O jogador tem de escolher e juntar estes pensamentos. É assim que nascem as novas ideias. Estas ideias transformam-se em descobertas. As descobertas abrem novas falas com as pessoas. Também dão passagem para novas zonas. Esta mecânica é muito boa. Faz o jogador sentir que está a pensar de verdade. Não é só clicar no ecrã à toa até dar alguma coisa.
O jogo é um apontar e clicar tradicional. Os controlos funcionam bem com o rato. Também funcionam bem com o comando. É fácil andar pelas ruas. É fácil ver os interiores. Hope tem de ver tudo para saber onde estão os pais.

Mundo e história
A cidade na China é diferente. Ajuda a separar este jogo de outros mistérios parecidos. Primeiro compramos um chá de bolhas na rua. Logo a seguir vemos a casa toda partida. Depois há um acidente de carro muito estranho na rua. A transição funciona muito bem. A história agarra o jogador num instante. O drama de uma jovem passa a ser um mistério policial que dá muita curiosidade.
Grafismo
O visual é muito limpo. Ajuda a criar um clima cheio de mistério. Os cenários mostram as ruas da cidade e o interior das casas. Têm pormenores suficientes para dar vida à história. Mas não distraem o jogador das pistas que importam.

Som
A música e os sons fazem o seu trabalho. Mostram a mudança entre a escola normal e a tensão de investigar o crime.
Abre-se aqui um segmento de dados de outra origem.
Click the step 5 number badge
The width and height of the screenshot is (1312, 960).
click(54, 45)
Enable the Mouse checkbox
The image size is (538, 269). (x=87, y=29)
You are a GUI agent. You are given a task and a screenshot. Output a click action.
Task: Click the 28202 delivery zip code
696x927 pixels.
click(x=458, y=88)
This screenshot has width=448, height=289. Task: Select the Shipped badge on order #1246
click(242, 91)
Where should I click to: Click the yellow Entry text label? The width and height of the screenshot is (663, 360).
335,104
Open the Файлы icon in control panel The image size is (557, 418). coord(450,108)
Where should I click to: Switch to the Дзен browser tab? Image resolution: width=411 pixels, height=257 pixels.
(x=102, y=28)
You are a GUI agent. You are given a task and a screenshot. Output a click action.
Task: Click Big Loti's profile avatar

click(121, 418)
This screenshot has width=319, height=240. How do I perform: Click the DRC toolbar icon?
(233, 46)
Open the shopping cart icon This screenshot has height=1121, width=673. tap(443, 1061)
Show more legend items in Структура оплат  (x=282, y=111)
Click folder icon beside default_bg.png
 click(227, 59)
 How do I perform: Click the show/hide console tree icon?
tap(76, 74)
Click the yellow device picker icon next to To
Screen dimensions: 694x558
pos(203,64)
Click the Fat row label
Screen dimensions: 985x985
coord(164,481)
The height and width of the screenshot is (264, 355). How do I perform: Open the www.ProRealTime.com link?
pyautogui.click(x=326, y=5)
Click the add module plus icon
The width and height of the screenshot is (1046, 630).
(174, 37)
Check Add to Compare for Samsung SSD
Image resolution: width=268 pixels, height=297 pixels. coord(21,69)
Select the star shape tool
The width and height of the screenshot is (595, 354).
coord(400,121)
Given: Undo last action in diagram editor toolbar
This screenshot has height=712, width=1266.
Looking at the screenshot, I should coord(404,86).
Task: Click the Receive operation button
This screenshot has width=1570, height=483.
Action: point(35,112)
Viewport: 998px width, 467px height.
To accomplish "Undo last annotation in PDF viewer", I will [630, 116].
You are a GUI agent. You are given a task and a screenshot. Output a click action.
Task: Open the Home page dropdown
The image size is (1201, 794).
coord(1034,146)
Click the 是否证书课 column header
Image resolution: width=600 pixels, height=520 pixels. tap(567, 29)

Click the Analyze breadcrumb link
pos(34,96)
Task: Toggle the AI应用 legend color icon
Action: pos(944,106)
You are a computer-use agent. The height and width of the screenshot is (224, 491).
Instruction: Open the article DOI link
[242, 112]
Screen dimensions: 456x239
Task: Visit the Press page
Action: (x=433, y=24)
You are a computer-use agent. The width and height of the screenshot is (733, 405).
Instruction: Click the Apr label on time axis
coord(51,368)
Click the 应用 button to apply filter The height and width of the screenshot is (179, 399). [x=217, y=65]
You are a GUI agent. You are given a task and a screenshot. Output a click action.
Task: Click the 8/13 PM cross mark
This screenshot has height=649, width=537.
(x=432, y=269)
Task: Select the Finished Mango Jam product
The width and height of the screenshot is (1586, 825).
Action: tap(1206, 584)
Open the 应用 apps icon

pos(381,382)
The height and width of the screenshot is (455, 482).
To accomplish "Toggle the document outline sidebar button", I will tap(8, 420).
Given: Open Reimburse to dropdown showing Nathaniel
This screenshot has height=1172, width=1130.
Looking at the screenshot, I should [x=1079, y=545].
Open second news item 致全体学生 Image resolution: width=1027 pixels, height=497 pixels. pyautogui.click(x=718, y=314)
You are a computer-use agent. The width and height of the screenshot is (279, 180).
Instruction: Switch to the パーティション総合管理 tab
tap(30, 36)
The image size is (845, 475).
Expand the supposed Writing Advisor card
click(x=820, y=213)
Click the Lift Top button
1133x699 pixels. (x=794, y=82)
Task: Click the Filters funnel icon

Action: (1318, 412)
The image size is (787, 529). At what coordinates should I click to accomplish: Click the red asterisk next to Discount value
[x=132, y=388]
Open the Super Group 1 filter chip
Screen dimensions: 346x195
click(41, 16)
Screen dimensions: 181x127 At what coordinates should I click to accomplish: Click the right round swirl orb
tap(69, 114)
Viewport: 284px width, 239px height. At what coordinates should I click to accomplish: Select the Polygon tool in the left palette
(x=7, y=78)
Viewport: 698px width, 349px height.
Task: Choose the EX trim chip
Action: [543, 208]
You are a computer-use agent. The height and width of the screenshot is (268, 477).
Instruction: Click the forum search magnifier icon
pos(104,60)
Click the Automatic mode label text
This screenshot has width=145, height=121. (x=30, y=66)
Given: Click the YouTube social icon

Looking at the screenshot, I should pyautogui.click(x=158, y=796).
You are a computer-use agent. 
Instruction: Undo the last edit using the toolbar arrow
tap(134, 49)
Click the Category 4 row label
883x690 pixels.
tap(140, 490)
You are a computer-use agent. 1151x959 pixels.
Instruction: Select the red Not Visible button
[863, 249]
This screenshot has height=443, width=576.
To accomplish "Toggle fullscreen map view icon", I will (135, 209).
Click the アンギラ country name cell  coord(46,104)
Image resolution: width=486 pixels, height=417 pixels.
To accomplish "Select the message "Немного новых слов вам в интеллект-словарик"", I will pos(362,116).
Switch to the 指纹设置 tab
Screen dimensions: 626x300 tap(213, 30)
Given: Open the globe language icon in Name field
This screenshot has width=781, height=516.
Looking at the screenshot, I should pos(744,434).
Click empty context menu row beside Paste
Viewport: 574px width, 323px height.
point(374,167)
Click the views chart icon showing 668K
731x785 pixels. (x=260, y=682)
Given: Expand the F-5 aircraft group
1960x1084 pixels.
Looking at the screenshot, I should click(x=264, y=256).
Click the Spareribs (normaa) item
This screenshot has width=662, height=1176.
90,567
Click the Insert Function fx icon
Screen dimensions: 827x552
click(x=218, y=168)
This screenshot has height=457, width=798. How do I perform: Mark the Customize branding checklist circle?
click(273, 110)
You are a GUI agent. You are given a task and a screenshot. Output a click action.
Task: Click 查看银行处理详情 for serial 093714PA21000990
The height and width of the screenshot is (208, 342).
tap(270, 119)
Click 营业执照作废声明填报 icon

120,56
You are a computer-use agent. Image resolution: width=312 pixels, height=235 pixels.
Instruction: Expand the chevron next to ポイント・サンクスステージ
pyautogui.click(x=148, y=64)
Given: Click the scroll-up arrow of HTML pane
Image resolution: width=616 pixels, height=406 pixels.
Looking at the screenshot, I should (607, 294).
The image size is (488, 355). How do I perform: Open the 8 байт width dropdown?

Ajudam a segurar o mistério que a história precisa de ter.
Conclusão
Hope in the City é ótimo para quem gosta de histórias e de jogos de aventura. É muito bom para quem quer pensar na investigação. Não serve para quem quer acção rápida. Também não serve para quem quer puzzles de mexer em coisas. O sistema de juntar pensamentos é o que brilha mais. Deixa uma promessa muito boa para o jogo final.